Tasks and exercises
**a)** From the recovery essay, return the stretch from "Let me be clear: None" through "couple of months.".
**b)** Answer these questions from the recovery essay:
(i) For how long had the writer sat on the couch smoking weed?
(ii) How many years sober was the sponsor who didn't believe the Big Book was important?
(iii) What hourly rate did the therapist first ask for?

Document section
Let me be clear: None of this came without extreme anxiety. Asking someone for their number—then actually calling them up just to chat—was a profound experiment in trust for me. One man from my home group gave me his number and said “call anytime.” That night I called him very depressed while alone in a diner overeating.

”I think I just need a friend to talk to. I’ve lived in the city my whole life yet I feel so alone.”

He said, “I’m glad you called me.”

We talked for a half hour. I felt much better, then at the end of the call he said, “You know, we don’t have to be friends now. We may become friends, but this is called fellowship. It’s what we do for each other and it works.” This made me laugh and we have remained acquaintances, who share a big hug when we happen to bump into each other every couple of months.

Today, I have a sponsor who tells me the exact same thing, for free—and half the time he buys me breakfast as well.

Early sobriety is a rich time—first the anxiousness and boredom sets in. I had sat on my couch smoking weed for a decade. Take away the weed and it was excruciating. I had to escape but this time without drugs or alcohol. This quickly led to new friends, books, writing, exploring the city, movies, long phone calls—all out of a necessity to not go crazy with the isolation I was suddenly feeling for the first time un-anesthetized.

I took a sponsor who didn't believe the Big Book was important. He let me buy him dinner a few times a week because, after 20 years sober, he couldn't afford to eat out (neither could I, but I never told him that). I had spent so many years thinking I was right about everything, only to find out that I had been mostly wrong, so I had an open mind for the first time in my life. My psychic told me that there were people bugging my apartment and spying on me because of a conspiracy documentary I was working on. I was paranoid, judgmental and scared of the things I wanted most. Everything felt bad, so how would I know what was actually bad for me and what was actually good? To put it very mildly, I was cracked up from years of abuse and this was a very vulnerable time.

My home group was my solace. I wanted to have hope and I found it there each day I went in. Exchanging numbers with people was getting to be standard procedure. Nine times out of 10 I would take their number and then text them mine or visa-versa. On the odd occasion someone would give me their business card.

On my second day one of the members of that group handed me his card when we exchanged numbers. I looked down. He was a therapist. Was he offering me therapy or was he just giving me his number? I had started to go to the gym and eat better and wake up at a reasonable hour; perhaps therapy was the next step of self-care for me, and this man was offering me the perfect opportunity. Was God taking care of me in ways I could not understand and guiding me to this professional relationship? Or was the guy just looking to fellowship?

A month later I called him and I had my answer. We began therapy. I was broke. I had a few grand that would come and go each month. He wanted $150 per hour. I offered $75 and he accepted. I started seeing him twice a week and immediately I was feeling better. I made a list of all the things I wanted to accomplish in therapy and informed him that I needed support on this journey. He assured me that he would be there for me. For $75 an hour. I offered to pay him cash so that he could avoid paying taxes on the money. He accepted.

Input data

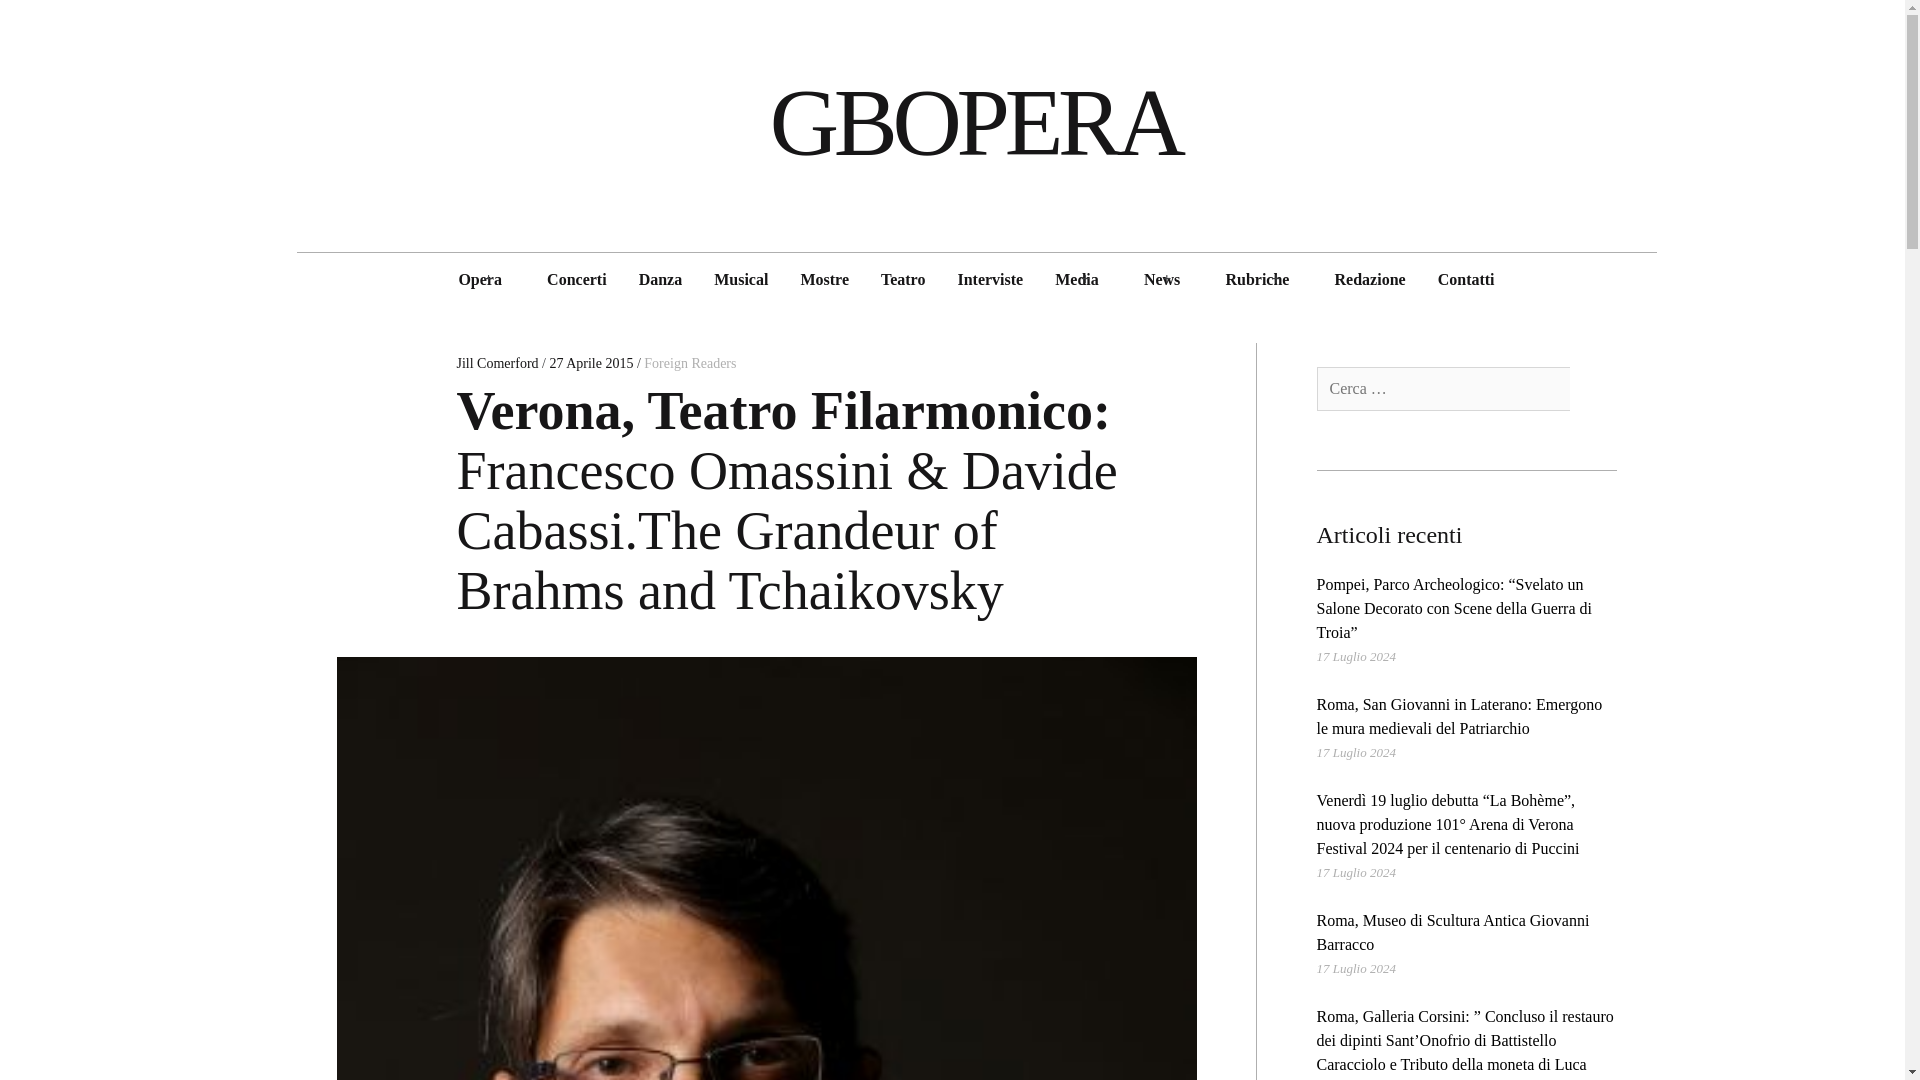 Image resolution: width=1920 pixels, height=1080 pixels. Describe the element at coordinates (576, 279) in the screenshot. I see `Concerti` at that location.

Answers for the tasks
**a)**
Let me be clear: None of this came without extreme anxiety. Asking someone for their number—then actually calling them up just to chat—was a profound experiment in trust for me. One man from my home group gave me his number and said “call anytime.” That night I called him very depressed while alone in a diner overeating.

”I think I just need a friend to talk to. I’ve lived in the city my whole life yet I feel so alone.”

He said, “I’m glad you called me.”

We talked for a half hour. I felt much better, then at the end of the call he said, “You know, we don’t have to be friends now. We may become friends, but this is called fellowship. It’s what we do for each other and it works.” This made me laugh and we have remained acquaintances, who share a big hug when we happen to bump into each other every couple of months.

**b)**
(i) A decade
(ii) 20 years
(iii) $150 per hour